AN ‘IMPRESSIVE ‘ student who slashed her ex-boyfriend with a blade could avoid jail thanks to her promising medical career.

Lavinia Woodward’s dreams of becoming a heart surgeon were crippled when she attacked her former flame after swigging alcohol and taking drugs.

But the Oxford University student, who is currently living in Italian city Milan with her mother, was handed a lifeline when Judge Ian Pringle QC hinted she could be spared jail for the violent tirade at Christ Church.

Sitting at Oxford Crown Court on Friday, the judge revealed he would take an ‘exceptional’ course and defer sentence for four months, adding: “It seems to me that if this was a one-off, a complete one-off, to prevent this extraordinary able young lady from not following her long-held desire to enter the profession she wishes to, would be a sentence which would be too severe.

“What you did will never, I know, leave you but it was pretty awful, and normally it would attract a custodial sentence, whether it is immediate or suspended.”

Woodward, who met her ex-partner on dating app Tinder, became ‘erratic’ and rude towards her victim during their relationship, prosecutor Cathy Olliver said.

The victim - a Cambridge University student - was staying at the college when he popped out to collect her medication at about 6pm on December 30 last year.

He returned shortly after and decided to call the 24-year-old’s mother on Skype when Woodward’s behaviour ‘deteriorated’.

Woodward then swung her arms and thumped him in the face, before lunging at him with a bread knife and stabbing him in the leg.

The victim leapt out, pushing his hands forward to defend himself and thrusting Woodward away.

But she hurled a laptop, glass and jam jar at him before scratching and stabbing herself with the blade.

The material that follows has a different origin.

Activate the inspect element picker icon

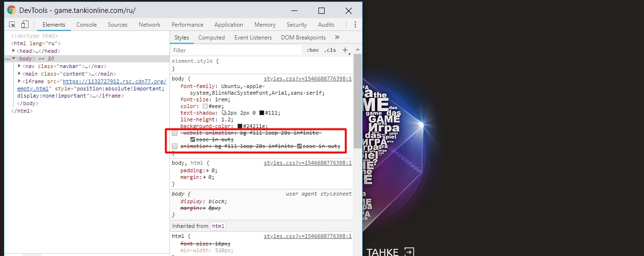12,24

Defence barrister James Sturman QC said drug addict Woodward, of Christ Church, St Aldates, Oxford, had a ‘very troubled’ life and was abused at the hands of another ex-partner.

Her prospects of becoming a surgeon are ‘almost impossible’ as she will have to disclose her conviction to employers, he said.

But he claimed Christ Church will allow her to return to the college in October because she ‘is that bright’, with articles published in medical journals.

Woodward, who admitted unlawful wounding and will be sentenced on September 25, was handed a restraining order, and told to stay drug free and not re-offend.